MDX Essentials: Numeric Functions: Introduction to the AVG() Function

Monday Sep 13th 2004 by William Pearson
Share:

Compute the average of the values populating a set with the useful AVG() function. Join MSAS Architect Bill Pearson in a practical exploration of using the AVG() function to meet examples of simple and sophisticated business needs.

About the Series ...

This article is a member of the series MDX Essentials. The series is designed to provide hands-on application of the fundamentals of the Multidimensional Expressions (MDX) language, with each tutorial progressively adding features designed to meet specific real-world needs. For more information about the series in general, as well as the software and systems requirements needed for getting the most out of the lessons included, please see the first article, MDX at First Glance: Introduction to MDX Essentials.

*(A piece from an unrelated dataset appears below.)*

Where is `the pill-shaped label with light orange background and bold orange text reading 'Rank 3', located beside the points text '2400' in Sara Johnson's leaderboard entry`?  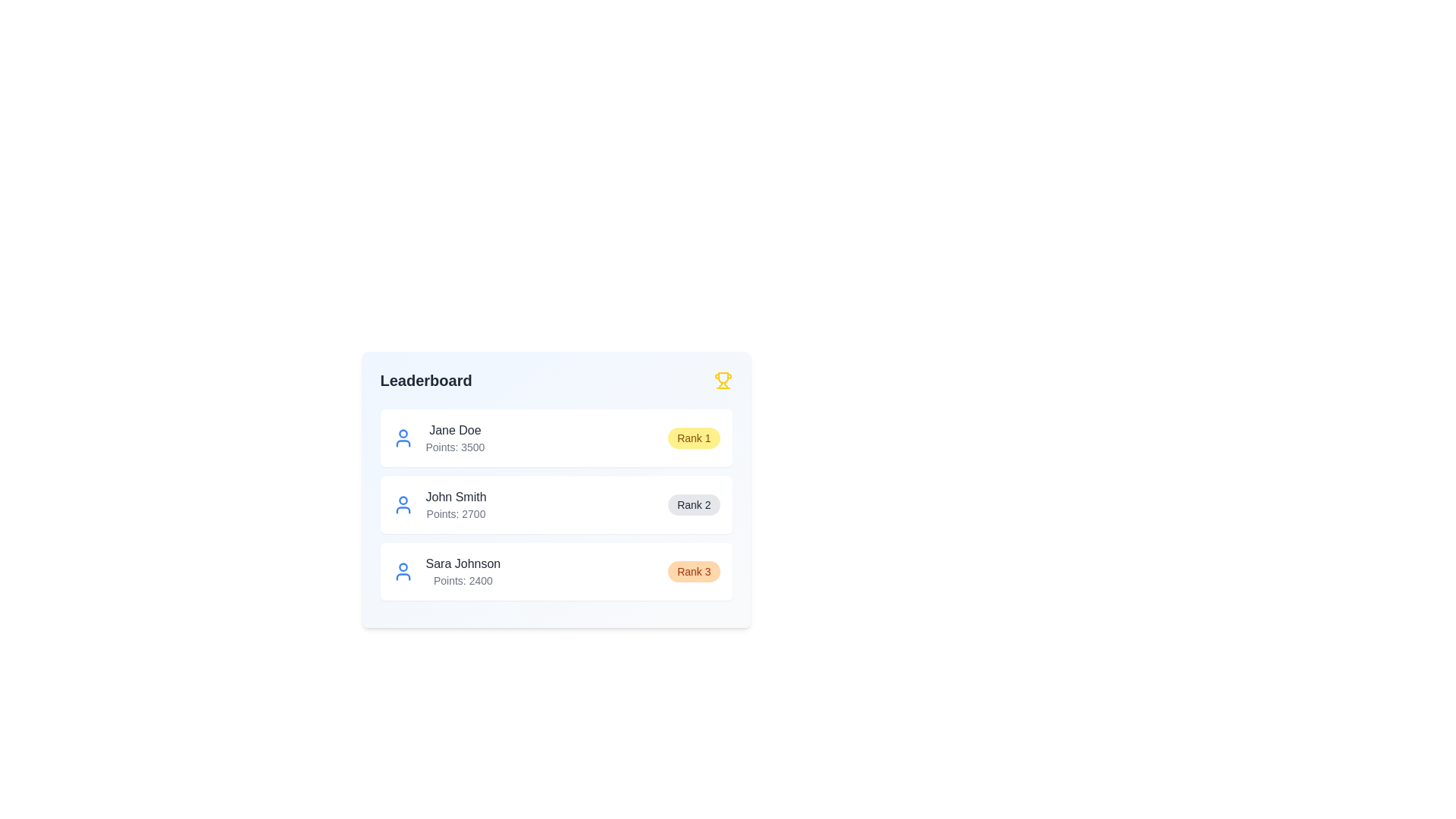
the pill-shaped label with light orange background and bold orange text reading 'Rank 3', located beside the points text '2400' in Sara Johnson's leaderboard entry is located at coordinates (693, 571).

Note: Service Pack 3 / 3a updates are assumed for MSSQL Server 2000, MSSQL Server 2000 Analysis Services, and the related Books Online and Samples.

Overview

In this lesson, we will introduce a commonly used numeric function in the MDX toolset, the AVG() function. The general purpose of the AVG() function, as we shall discover, is to return the average of the tuples occupying a set. We will consider elementary uses of the function in this article, and then explore more sophisticated uses in subsequent articles. For now, we will build a foundation in the basics.

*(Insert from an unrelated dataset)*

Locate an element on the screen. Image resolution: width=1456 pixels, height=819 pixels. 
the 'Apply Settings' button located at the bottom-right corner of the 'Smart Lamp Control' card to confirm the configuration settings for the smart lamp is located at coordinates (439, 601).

The AVG() function can be leveraged in activities that range from the simple to the complex, as is the case with many other MDX functions. We will introduce the function, commenting upon its operation and touching upon variations at a general level, and then we will:

  • Examine the syntax surrounding the function;
  • Undertake illustrative examples of the uses of the function in practice exercises;
  • Briefly discuss the results datasets we obtain in the practice examples.

The AVG() Function

Introduction

According to the Analysis Services Books Online, the AVG() function "returns the average value of a numeric expression evaluated over a set." The function uses a numeric expression to indicate the base value for which the average will be calculated. (An example of the numeric expression might be the measure Warehouse Sales in the FoodMart 2000 Warehouse cube).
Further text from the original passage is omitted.